C'est la découverte en Chine d'un fossile de petit arthropode jusqu'alors inconnu et l'analyse de son système nerveux, remarquablement préservé, qui a permis aux chercheurs d'en arriver à cette conclusion surprenante.

Long de seulement 3 cm et vieux de 520 millions d'années, le fossile exhumé en Chine appartient à la classe des mégacheira («grandes pinces» en grec ancien), des arthropodes marins depuis longtemps disparus.

Ces animaux possédaient un long corps segmenté doté d'une douzaine de pattes qui leur permettaient de ramper et/ou de nager. Tous les membres de cette famille avaient en outre une paire de longs appendices terminés par des pinces, fixés directement sur la tête.

Malgré cette ressemblance anatomique avec l'appareil buccal des araignées, la filiation entre les deux groupes restait contestée, de même que la place de ces arthropodes préhistoriques dans l'arbre de l'évolution des espèces.

Grâce à l'étude en trois dimensions du système nerveux du fossile, les scientifiques ont apporté la preuve que les mégacheira sont bien les ancêtres des araignées, scorpions et limules (animal marin aussi appelé «crabe fer à cheval») modernes.

Lorsque les appendices - antennes, mâchoires ou pattes - des différentes espèces ne se ressemblent pas, le meilleur moyen d'étudier leur filiation est d'examiner le système nerveux pour voir sur quel segment du cerveau ils sont connectés.
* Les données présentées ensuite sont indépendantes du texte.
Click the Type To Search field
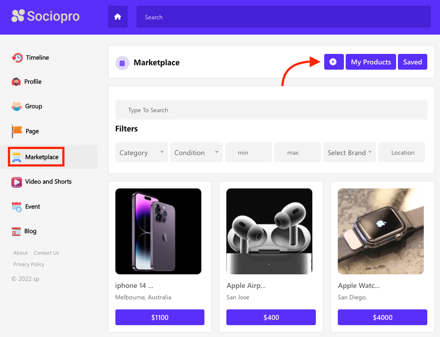The image size is (440, 337). 271,110
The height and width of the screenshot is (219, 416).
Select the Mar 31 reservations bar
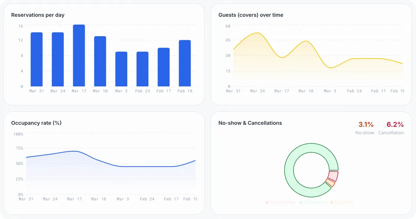[x=37, y=60]
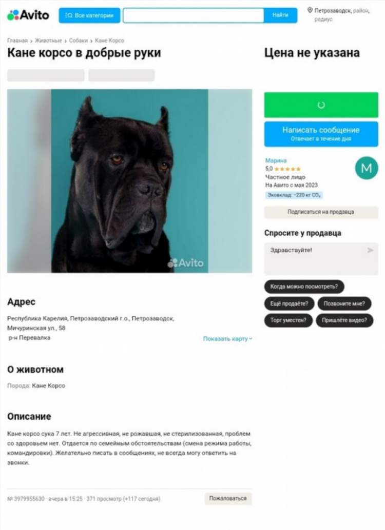Select the Торг уместен? quick question

(x=288, y=320)
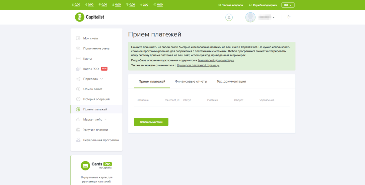The image size is (365, 185).
Task: Expand the Переводы submenu
Action: click(x=102, y=79)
Cela permet ensuite de dire comment ils ont pu diverger d'un ancêtre commun, résume dans un communiqué le Muséum d'Histoire naturelle de Londres, qui a participé à ces recherches.

«C'est la première fois que la neuro-anatomie est utilisée sur des fossiles pour déterminer la parenté entre ces animaux», souligne le paléontologue britannique Greg Edgecombe. «Nous savons quel segment du cerveau était relié par des nerfs à l'appendice géant. C'est le deuxième, le même que pour les crocs des araignées, +la chélicère+», indique-t-il.
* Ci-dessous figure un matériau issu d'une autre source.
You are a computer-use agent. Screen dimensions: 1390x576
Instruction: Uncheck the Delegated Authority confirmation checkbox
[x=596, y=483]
La «chélicère» est très différente dans sa structure et ses connexions au cerveau des mandibules qui équipent les insectes (les fourmis par exemple), les mille-pattes et les crustacés.

«Maintenant nous savons que les mégacheira avaient un système nerveux central très semblable à celui des limules et des scorpions actuels», ajoute Nicholas Strausfeld, neurobiologiste à l'Université d'Arizona à Tucson, auteur principal de cette étude publiée dans la revue Nature.

«L'organe qui sert aux araignées et à leurs cousins à mordre a évolué à partir des appendices» géants des arthropodes préhistoriques à grandes pinces, assure le chercheur.

«Les ancêtres des araignées côtoyaient donc déjà ceux des crustacés durant le Cambrien», preuve qu'ils avaient déjà à l'époque divergé d'un ancêtre commun bien plus ancien pour suivre des trajectoires évolutives distinctes, résume M. Strausfeld.